Em cenários de crise geopolítica, investidores tendem a direcionar recursos para ativos considerados reserva de valor, buscando proteção. “Os investidores gostam de assumir riscos, mas querem ter uma proteção garantida. Trata-se de confiança com uma garantia, não de euforia”, afirmou Stephen Innes, da SPI Asset Management. Ouro e prata se destacam nesses momentos, especialmente quando as taxas de juros estão mais baixas.
Outros metais, como o cobre, também reagiram ao cenário, refletindo tanto o aumento do risco quanto a crescente importância dos recursos naturais para a segurança energética e industrial. Enquanto isso, os preços do petróleo permanecem voláteis, mas próximos da estabilidade. Apesar do anúncio do presidente Trump de que pretende abrir o setor de petróleo da Venezuela para empresas americanas, o preço do petróleo iniciou o dia em queda.

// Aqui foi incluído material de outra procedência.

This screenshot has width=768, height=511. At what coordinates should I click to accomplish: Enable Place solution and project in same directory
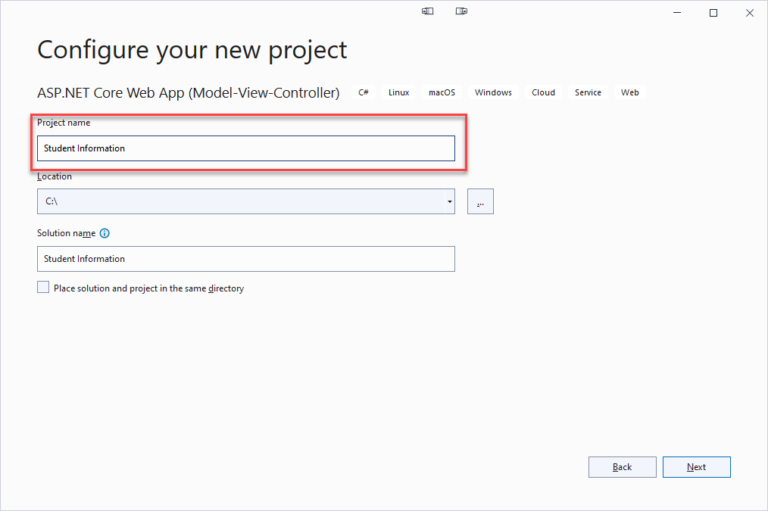coord(43,287)
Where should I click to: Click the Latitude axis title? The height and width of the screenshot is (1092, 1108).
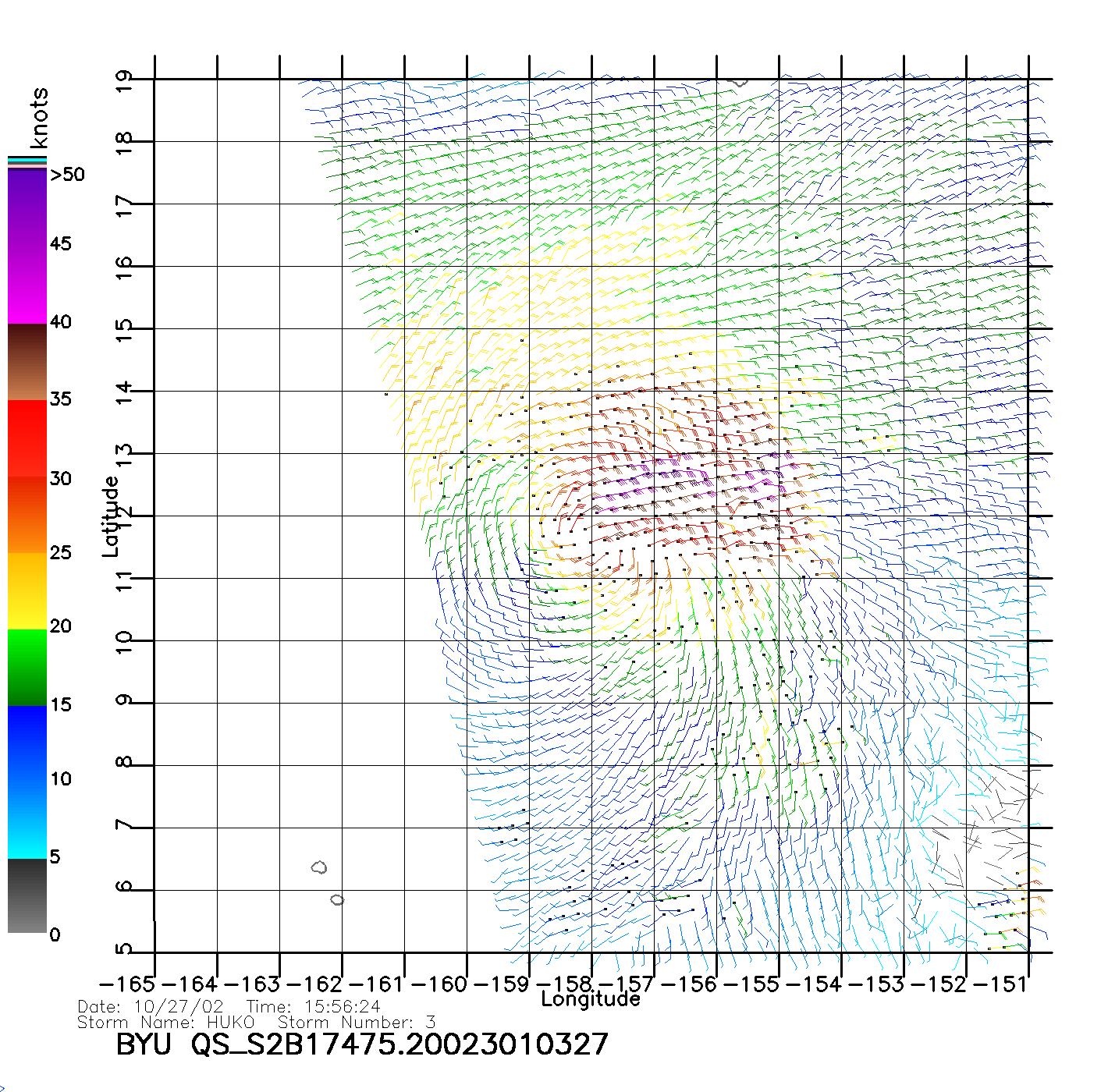tap(111, 516)
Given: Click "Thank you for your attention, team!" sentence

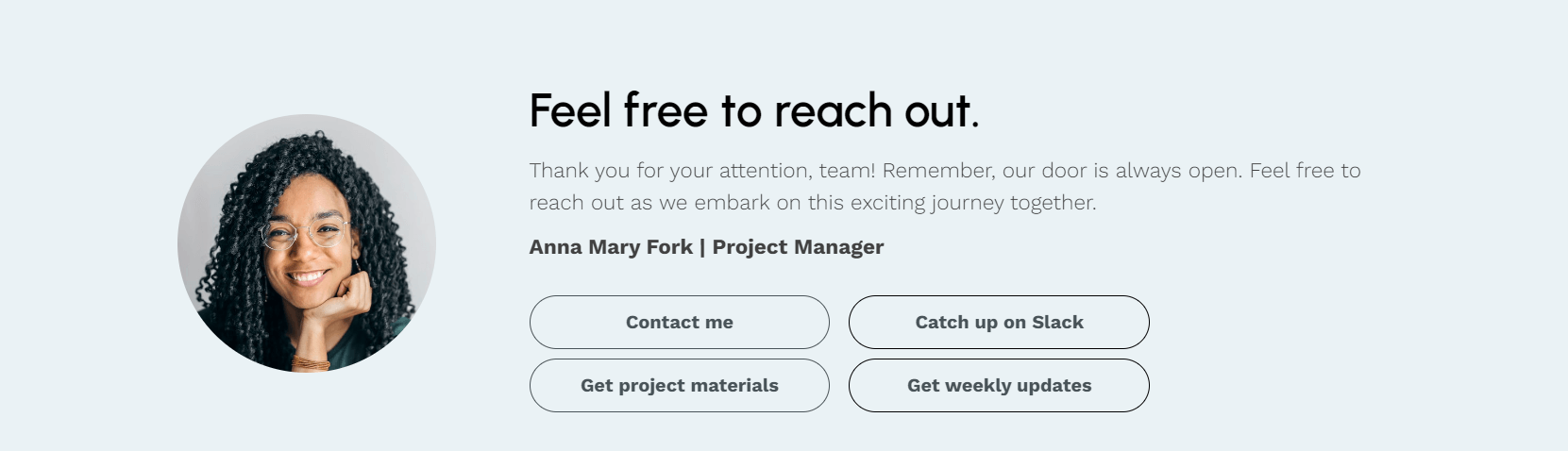Looking at the screenshot, I should pyautogui.click(x=701, y=171).
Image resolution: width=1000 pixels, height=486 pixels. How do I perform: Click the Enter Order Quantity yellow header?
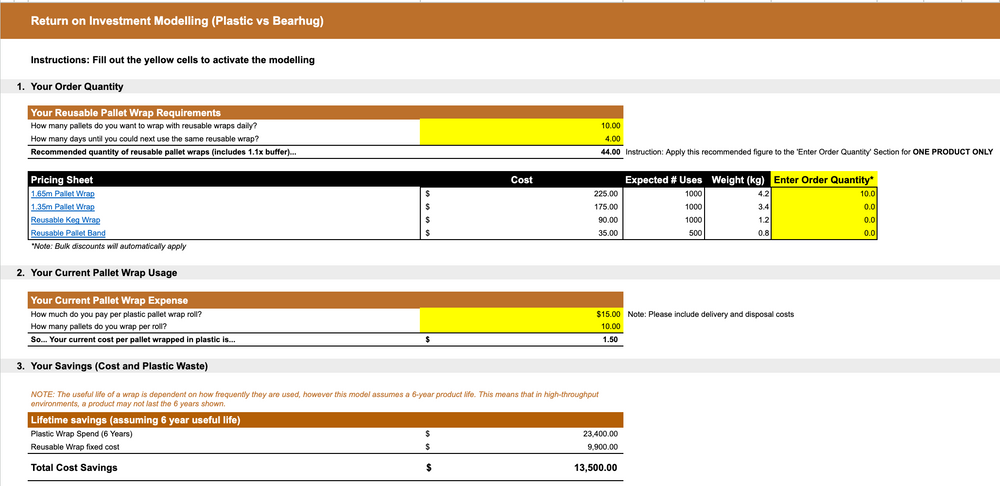(824, 179)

Por volta das 6h05 em Brasília, o petróleo tipo Brent caiu cerca de 1% para US$ 60 o barril, mas recuperou para US$ 60,83 às 8h. O petróleo americano (WTI) também recuou cerca de 1%, sendo vendido por US$ 56 o barril, subindo posteriormente para US$ 57,49. A presidente em exercício da Venezuela, Delcy Rodríguez, divulgou uma carta aberta a Trump pedindo diálogo e o fim das hostilidades.

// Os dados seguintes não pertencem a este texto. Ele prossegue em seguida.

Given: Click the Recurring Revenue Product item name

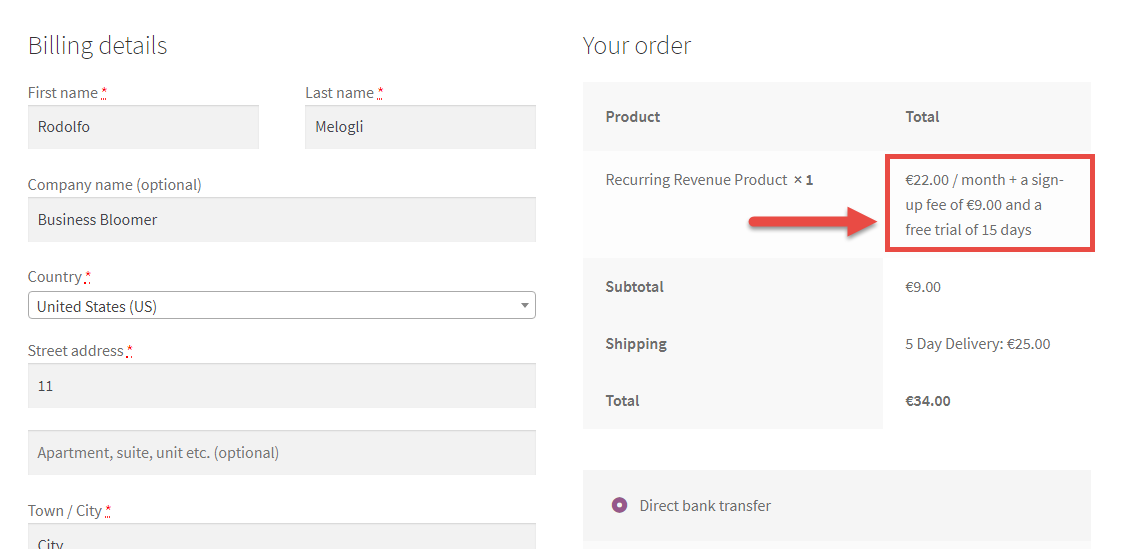Looking at the screenshot, I should click(x=696, y=179).
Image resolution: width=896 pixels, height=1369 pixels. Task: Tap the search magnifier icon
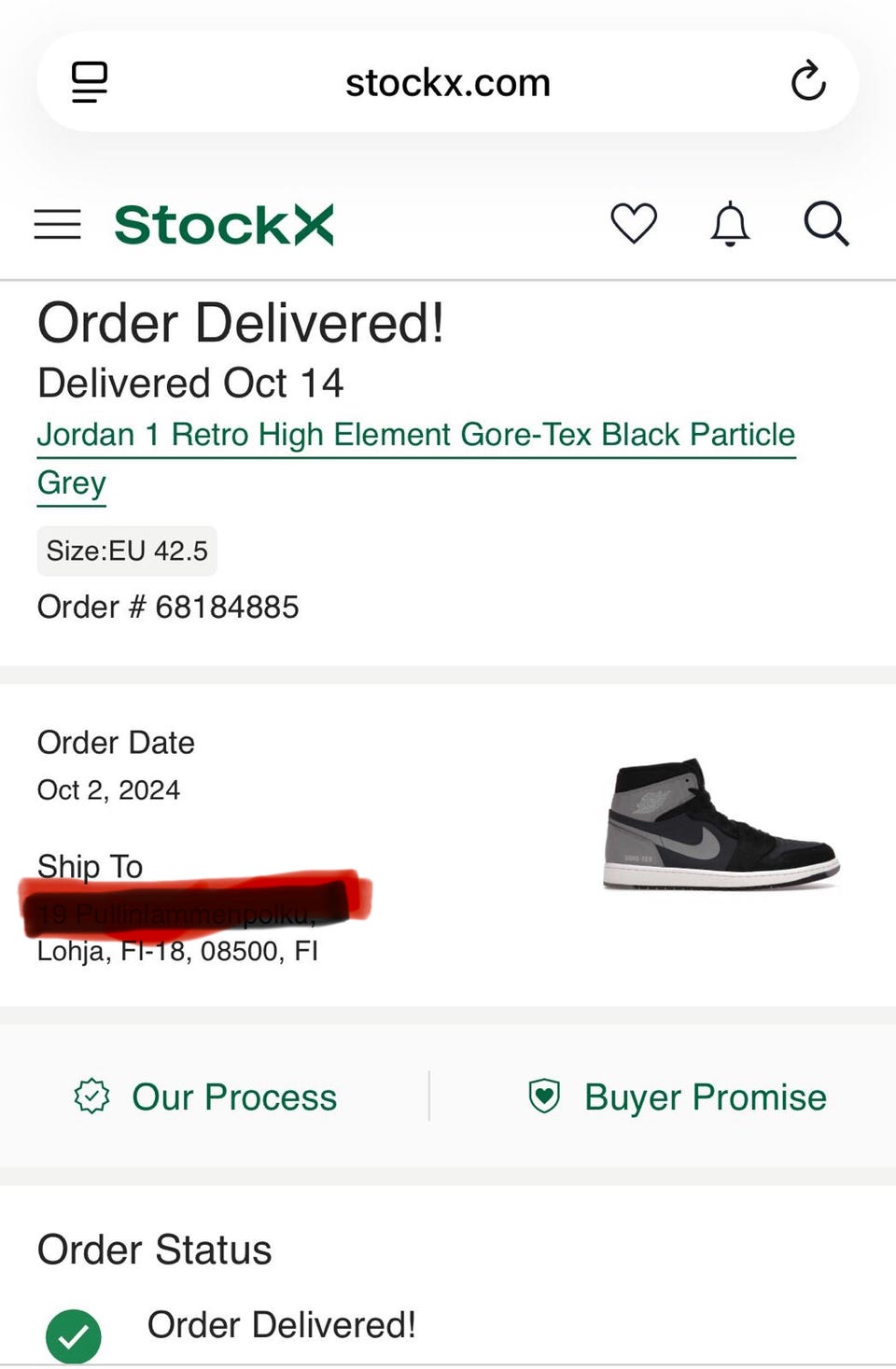click(826, 224)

Analistas da agência France Presse apontam que a situação reduz o risco de um bloqueio prolongado às exportações de petróleo venezuelano. “Isso diminui a chance de um bloqueio prolongado às vendas de petróleo do país, que em breve pode voltar a circular livremente”, afirmou Bjarne Schieldrop, analista do banco SEB. Apesar de possuir as maiores reservas de petróleo do mundo, a Venezuela produz atualmente cerca de um milhão de barris por dia.